The Federal Trade Commission (FTC) recently obtained the largest civil settlement ever in a children’s privacy case.

The FTC’s Complaint
The FTC filed a complaint in the U.S. District Court for the Central District of California alleging that Musical.ly (now known as TikTok), a video social networking app, collected personal information from children in violation of the Children’s Online Privacy Protection Act (COPPA). According to the FTC, a significant percentage of Musical.ly’s users were children under 13 years of age, as the app allows users to create short videos lip-syncing to music and to share those videos with other users and engage in other activities that are appealing to children.

To register for Musical.ly, users had to provide an email address, phone number, username, first and last name, a short biography and a profile picture. The FTC claimed that until October 2016, Musical.ly also collected geolocation information from users of the app and allowed users to view other users within a 50 mile radius of their location. The FTC further asserted that users could interact with other users by sending direct messages to them and user accounts were public by default, which meant that a child’s profile bio, username, picture and videos could be seen by other users. According to the FTC, Musical.ly collected this personal information from children without obtaining their parent’s verifiable consent in violation of COPPA.

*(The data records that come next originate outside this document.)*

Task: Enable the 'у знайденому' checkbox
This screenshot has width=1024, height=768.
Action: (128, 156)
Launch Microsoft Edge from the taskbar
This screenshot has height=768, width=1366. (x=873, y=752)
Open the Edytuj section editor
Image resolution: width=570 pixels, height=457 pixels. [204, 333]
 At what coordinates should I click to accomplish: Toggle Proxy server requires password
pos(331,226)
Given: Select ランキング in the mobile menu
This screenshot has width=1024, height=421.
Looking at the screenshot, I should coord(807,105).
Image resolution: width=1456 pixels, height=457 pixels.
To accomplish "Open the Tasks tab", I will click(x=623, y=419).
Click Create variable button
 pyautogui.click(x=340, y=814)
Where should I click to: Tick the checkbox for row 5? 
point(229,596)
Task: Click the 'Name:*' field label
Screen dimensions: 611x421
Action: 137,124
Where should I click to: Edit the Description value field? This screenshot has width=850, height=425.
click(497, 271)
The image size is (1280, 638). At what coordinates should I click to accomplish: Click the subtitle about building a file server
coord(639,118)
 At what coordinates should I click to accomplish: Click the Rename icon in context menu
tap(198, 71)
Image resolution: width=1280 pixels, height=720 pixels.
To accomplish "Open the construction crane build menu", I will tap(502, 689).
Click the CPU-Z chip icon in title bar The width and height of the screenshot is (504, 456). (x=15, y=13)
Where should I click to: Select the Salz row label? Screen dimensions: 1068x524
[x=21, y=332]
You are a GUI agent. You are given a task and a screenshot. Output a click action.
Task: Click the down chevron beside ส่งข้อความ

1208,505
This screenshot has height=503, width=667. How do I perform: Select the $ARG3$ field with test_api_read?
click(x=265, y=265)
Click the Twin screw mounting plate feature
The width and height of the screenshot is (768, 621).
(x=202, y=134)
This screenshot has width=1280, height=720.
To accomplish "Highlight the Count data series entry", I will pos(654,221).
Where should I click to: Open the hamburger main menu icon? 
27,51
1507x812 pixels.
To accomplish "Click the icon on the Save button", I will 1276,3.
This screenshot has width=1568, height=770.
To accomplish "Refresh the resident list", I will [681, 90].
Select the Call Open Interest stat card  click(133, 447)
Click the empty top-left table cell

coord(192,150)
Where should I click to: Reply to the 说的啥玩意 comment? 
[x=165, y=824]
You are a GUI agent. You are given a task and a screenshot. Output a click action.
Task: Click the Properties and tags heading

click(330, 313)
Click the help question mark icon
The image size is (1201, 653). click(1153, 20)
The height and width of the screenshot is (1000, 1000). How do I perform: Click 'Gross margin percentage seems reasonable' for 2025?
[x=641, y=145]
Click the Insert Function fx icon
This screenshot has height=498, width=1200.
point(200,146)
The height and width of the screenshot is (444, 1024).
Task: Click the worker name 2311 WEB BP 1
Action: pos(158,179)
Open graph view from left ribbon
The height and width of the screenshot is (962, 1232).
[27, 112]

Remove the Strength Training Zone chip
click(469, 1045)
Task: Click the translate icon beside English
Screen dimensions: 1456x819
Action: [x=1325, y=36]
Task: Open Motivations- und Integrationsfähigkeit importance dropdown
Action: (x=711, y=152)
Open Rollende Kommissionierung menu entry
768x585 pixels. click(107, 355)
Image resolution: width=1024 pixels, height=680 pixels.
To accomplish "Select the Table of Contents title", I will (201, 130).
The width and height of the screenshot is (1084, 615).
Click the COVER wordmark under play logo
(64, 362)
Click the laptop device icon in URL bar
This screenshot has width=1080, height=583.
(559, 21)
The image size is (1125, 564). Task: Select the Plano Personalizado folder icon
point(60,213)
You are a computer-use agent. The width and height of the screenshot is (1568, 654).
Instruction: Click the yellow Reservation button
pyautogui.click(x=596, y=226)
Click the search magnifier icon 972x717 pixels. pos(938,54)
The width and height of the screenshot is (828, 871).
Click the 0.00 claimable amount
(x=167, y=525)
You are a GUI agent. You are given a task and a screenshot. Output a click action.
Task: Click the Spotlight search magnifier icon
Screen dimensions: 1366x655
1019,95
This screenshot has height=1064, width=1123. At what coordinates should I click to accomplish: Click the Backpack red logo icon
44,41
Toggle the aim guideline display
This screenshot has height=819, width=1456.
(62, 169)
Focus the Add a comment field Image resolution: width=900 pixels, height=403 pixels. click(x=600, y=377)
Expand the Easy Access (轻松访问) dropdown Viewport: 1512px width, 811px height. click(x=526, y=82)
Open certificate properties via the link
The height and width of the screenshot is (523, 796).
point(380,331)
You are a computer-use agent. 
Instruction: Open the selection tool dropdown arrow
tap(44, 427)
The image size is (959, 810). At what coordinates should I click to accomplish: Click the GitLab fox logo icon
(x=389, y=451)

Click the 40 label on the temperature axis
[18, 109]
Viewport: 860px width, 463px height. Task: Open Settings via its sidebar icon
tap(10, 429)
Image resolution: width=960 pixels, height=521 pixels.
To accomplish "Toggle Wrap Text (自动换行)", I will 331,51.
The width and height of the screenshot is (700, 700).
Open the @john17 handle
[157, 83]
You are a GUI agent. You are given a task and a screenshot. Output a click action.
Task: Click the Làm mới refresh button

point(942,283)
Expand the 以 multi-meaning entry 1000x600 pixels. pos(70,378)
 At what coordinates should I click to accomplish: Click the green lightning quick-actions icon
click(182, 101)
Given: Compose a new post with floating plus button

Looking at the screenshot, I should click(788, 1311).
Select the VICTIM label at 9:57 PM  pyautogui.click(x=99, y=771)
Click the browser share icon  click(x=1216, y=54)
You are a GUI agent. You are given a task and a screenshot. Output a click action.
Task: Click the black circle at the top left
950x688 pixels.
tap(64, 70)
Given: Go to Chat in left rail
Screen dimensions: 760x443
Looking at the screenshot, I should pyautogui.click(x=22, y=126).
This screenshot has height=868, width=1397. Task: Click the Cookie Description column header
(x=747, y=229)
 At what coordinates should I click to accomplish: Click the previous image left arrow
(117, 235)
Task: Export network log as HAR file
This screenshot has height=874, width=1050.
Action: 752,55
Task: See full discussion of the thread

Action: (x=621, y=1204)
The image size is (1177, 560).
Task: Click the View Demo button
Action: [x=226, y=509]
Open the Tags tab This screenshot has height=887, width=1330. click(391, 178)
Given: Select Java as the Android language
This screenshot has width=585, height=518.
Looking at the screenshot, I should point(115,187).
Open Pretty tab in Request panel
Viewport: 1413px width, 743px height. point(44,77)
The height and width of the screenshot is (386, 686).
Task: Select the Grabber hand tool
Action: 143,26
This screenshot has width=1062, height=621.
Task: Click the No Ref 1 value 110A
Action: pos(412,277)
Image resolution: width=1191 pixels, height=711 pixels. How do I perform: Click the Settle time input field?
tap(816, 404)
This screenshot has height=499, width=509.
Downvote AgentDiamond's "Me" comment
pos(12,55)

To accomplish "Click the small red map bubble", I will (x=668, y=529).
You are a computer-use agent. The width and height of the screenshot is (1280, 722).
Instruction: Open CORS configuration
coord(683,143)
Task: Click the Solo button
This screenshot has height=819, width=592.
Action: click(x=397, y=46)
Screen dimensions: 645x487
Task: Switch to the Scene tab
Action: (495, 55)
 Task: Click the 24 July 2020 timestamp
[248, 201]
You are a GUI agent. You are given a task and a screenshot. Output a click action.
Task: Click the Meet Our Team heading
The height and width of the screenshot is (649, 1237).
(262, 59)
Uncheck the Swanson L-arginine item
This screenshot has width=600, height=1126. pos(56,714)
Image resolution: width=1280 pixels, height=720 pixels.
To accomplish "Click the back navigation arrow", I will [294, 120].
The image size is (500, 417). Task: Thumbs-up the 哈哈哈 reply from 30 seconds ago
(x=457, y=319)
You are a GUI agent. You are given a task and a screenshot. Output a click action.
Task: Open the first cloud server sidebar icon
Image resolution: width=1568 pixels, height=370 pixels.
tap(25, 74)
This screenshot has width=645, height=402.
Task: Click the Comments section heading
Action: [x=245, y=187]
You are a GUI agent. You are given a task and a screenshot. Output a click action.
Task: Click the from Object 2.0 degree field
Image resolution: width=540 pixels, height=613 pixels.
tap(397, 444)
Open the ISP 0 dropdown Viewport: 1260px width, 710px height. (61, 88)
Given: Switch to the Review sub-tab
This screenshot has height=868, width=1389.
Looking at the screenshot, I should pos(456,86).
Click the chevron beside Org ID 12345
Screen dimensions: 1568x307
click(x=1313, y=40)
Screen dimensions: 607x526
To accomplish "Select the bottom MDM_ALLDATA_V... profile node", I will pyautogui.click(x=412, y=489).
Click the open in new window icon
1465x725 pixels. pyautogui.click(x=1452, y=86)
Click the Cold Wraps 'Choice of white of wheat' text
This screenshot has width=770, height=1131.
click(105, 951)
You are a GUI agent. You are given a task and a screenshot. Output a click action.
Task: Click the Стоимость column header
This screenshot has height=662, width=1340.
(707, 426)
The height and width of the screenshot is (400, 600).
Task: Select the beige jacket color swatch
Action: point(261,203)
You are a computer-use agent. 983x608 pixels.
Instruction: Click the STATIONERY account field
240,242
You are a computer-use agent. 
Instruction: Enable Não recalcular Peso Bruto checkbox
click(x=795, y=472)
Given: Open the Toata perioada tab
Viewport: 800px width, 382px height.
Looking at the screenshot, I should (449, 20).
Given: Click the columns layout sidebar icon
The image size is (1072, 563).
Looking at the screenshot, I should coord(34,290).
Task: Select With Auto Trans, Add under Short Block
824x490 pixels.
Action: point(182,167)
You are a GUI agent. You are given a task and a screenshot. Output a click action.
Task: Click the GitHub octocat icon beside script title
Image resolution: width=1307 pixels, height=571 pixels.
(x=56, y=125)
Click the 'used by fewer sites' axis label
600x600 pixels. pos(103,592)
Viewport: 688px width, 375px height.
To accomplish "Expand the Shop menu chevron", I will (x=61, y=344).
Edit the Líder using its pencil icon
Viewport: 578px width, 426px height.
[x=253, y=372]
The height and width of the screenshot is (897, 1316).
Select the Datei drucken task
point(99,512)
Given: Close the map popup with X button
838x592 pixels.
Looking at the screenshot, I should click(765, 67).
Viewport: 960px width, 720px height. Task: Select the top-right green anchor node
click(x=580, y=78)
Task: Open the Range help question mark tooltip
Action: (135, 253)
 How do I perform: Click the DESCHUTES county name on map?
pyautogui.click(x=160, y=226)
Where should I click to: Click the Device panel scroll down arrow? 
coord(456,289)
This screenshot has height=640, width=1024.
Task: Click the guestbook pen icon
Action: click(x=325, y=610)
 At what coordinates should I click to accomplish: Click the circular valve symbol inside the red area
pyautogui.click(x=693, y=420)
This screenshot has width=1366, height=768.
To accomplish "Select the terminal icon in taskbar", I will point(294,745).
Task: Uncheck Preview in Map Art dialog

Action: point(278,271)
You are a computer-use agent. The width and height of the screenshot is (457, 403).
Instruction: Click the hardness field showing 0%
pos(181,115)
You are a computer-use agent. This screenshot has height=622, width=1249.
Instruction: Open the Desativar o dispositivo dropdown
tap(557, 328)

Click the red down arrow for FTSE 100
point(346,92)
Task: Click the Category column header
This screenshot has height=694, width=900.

In addition to finding that the app was directed to children, the FTC alleged that the operators of Musical.ly had actual knowledge that many users were younger than 13 years of age, as it had received thousands of complaints from parents that their children had created accounts on the app. Since July 2017, Muiscal.ly requested age information from new users during the registration process but it did not request age information from existing users who had already created accounts on the app.

In its complaint, the FTC alleged that Musical.ly:

  • Failed to provide notice of the information it collected online from children, how the information was used and its disclosure practices;
  • Failed to provide direct notice to parents of the information collected online from children, how that information was used and its disclosure practices for that information;
  • Failed to obtain consent from parents before collecting or using personal information from children;
  • Failed to delete personal information collected from children at the request of parents; and
  • Retained personal information collected online from children for longer than reasonably necessary to fulfill the purpose for which the information was collected.

The Proposed Settlement
Musical.ly agreed to pay $5.7 million to settle the FTC action. In addition, Musical.ly agreed to an injunction requiring it to comply with COPPA in the future. It also agreed to remove all videos made by children under the age of 13. Further, Musical.ly agreed to comply with various reporting and recordkeeping obligations. All five FTC commissioners voted to approve the settlement. Two commissioners – Rohit Chopra and Rebecca Kelly Slaughter – issued a joint statement that was notable in several respects.

The statement noted that the FTC’s action “to crack down on the privacy practices of Musical.ly” was a “major milestone” for COPPA enforcement. The commissioners referred to what they characterized as Musical.ly’s “disturbing practices, including collecting and exposing the location and other sensitive data of young children” and they highlighted the FTC’s securing a “record-setting civil penalty and deletion of ill-gotten data.” The FTC’s action was “a big win in the fight to protect children’s privacy.”

The Bottom Line

The sheer size of the Musical.ly settlement illustrates that the FTC continues to have a strong interest in enforcing COPPA. Online services cannot hide behind language in their terms and conditions claiming not to be child-directed when they include numerous activities that appeal to children and have actual knowledge they have collected personal information from children in violation of COPPA. Notably, this case came as a referral from the Children’s Advertising Review Unit (CARU), the children’s arm of self-regulation, thereby demonstrating the importance of self-regulation unless companies are willing to face significant regulatory penalties in the future.